Skip to content

SpikingBrain-7B Model Produces Gibberish Output in PyTorch/Transformers #31

@SoulFireMage

Description

@SoulFireMage

SpikingBrain-7B Model Produces Gibberish Output in PyTorch/Transformers

Summary

Both the V1-7B-base and V1-7B-sft-s3-reasoning models produce nonsensical Chinese characters instead of coherent responses when using standard PyTorch/Transformers inference, despite following all setup instructions.

Environment

  • OS: Windows 11 with WSL2 Ubuntu 22.04
  • GPU: NVIDIA RTX 3080 Ti (12GB VRAM)
  • CUDA: 12.4
  • PyTorch: 2.6.0+cu124
  • Transformers: 4.45.0 (as specified in model config)
  • flash-attention: 2.7.3 (compiled successfully)
  • Model: V1-7B-sft-s3-reasoning (all 15 shards downloaded via ModelScope)

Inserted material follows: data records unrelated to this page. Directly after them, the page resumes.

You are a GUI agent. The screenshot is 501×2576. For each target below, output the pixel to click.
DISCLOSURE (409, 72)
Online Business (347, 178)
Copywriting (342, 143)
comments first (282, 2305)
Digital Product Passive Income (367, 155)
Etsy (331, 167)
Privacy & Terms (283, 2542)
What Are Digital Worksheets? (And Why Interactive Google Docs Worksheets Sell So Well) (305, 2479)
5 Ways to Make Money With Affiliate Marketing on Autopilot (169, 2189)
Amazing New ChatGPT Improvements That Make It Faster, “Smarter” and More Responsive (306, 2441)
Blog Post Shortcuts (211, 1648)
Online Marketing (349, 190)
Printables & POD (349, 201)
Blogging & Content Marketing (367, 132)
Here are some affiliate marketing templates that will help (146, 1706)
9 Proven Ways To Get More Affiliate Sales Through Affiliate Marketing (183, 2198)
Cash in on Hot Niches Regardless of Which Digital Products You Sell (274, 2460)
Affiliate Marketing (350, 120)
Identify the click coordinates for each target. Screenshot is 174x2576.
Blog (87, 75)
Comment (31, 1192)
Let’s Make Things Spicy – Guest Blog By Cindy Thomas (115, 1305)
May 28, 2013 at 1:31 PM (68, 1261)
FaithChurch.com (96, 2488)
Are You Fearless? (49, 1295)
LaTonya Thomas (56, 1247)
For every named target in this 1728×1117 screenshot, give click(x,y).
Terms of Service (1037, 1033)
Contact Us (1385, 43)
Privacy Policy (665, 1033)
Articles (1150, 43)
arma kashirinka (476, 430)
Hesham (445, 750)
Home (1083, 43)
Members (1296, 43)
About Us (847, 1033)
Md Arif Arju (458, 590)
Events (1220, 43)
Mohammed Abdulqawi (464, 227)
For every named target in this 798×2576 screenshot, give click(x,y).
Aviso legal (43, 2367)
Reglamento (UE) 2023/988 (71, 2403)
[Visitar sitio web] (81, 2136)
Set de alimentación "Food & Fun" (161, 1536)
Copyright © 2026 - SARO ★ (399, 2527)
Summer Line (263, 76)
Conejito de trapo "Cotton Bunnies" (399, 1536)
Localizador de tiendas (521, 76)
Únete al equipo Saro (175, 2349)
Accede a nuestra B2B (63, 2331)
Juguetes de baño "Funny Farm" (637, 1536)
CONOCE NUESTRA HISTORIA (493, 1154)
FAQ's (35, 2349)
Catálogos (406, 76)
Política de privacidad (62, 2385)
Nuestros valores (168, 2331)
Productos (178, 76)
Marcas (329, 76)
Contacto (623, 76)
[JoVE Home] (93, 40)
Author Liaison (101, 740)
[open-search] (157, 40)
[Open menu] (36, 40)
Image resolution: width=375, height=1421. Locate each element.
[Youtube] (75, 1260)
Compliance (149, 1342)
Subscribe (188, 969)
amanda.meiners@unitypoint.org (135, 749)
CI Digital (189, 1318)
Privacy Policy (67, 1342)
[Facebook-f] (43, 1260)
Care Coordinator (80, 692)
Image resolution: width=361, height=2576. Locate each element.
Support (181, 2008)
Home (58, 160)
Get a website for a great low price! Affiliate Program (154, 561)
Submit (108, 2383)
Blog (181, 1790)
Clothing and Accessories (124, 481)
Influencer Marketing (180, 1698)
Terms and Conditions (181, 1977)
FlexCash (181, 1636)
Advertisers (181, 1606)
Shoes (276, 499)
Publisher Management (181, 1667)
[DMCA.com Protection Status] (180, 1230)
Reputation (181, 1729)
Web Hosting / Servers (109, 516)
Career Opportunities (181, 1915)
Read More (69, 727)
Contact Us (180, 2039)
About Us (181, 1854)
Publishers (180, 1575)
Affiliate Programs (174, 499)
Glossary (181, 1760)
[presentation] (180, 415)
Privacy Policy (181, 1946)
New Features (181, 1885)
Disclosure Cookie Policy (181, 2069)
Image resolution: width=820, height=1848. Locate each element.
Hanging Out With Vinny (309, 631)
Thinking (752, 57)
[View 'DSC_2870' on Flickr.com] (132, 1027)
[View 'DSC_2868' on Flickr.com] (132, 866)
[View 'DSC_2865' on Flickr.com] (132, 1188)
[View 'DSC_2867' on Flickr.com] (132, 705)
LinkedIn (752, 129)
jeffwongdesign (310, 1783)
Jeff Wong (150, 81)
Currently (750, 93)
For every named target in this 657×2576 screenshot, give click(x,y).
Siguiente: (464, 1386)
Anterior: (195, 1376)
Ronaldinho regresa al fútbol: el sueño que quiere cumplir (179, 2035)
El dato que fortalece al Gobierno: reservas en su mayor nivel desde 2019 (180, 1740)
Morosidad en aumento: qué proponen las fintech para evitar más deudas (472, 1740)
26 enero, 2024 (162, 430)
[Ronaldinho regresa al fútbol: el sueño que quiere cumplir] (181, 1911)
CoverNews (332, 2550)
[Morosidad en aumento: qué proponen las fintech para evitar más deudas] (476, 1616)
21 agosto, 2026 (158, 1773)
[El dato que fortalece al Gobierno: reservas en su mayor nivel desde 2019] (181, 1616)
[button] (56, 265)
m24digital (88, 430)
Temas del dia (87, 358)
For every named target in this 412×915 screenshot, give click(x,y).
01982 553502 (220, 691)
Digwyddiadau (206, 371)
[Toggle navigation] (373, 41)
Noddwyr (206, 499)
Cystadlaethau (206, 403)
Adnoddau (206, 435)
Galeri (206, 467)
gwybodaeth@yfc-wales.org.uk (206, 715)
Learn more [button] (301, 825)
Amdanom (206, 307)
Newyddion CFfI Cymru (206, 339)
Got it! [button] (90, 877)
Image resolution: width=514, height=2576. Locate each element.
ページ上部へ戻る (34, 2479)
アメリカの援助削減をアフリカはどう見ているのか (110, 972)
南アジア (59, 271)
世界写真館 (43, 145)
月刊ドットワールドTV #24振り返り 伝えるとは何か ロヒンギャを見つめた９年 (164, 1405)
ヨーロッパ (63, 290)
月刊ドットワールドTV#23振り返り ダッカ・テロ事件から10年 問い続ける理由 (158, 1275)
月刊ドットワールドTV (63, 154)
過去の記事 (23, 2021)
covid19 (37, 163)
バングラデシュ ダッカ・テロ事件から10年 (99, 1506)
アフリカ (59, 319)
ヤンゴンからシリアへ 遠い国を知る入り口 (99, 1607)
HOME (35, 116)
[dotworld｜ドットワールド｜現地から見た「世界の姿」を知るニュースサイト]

Installation Steps Completed

  1. Installed PyTorch 2.6.0 with CUDA 12.4 support
  2. Compiled flash-attention 2.7.3 in WSL2 Ubuntu (191MB wheel, successful)
  3. Installed nvidia-cuda-toolkit for nvcc compiler
  4. Downloaded V1-7B-sft-s3-reasoning model via ModelScope snapshot_download
  5. Verified all 15 pytorch_model shards present (~14GB total)
  6. Used transformers==4.45.0 (downgraded from 4.55.2 due to API incompatibility)

Issues Encountered

Issue 1: Chinese Gibberish Output

Expected: Coherent English responses to simple questions
Actual: Random Chinese characters with no semantic meaning

Example:

Question: "What is 2 + 2? Answer briefly."
Output: "院学院学院学院学院学院学院学院学院学院学院学院城市"

This output doesn't translate to meaningful text even in Chinese.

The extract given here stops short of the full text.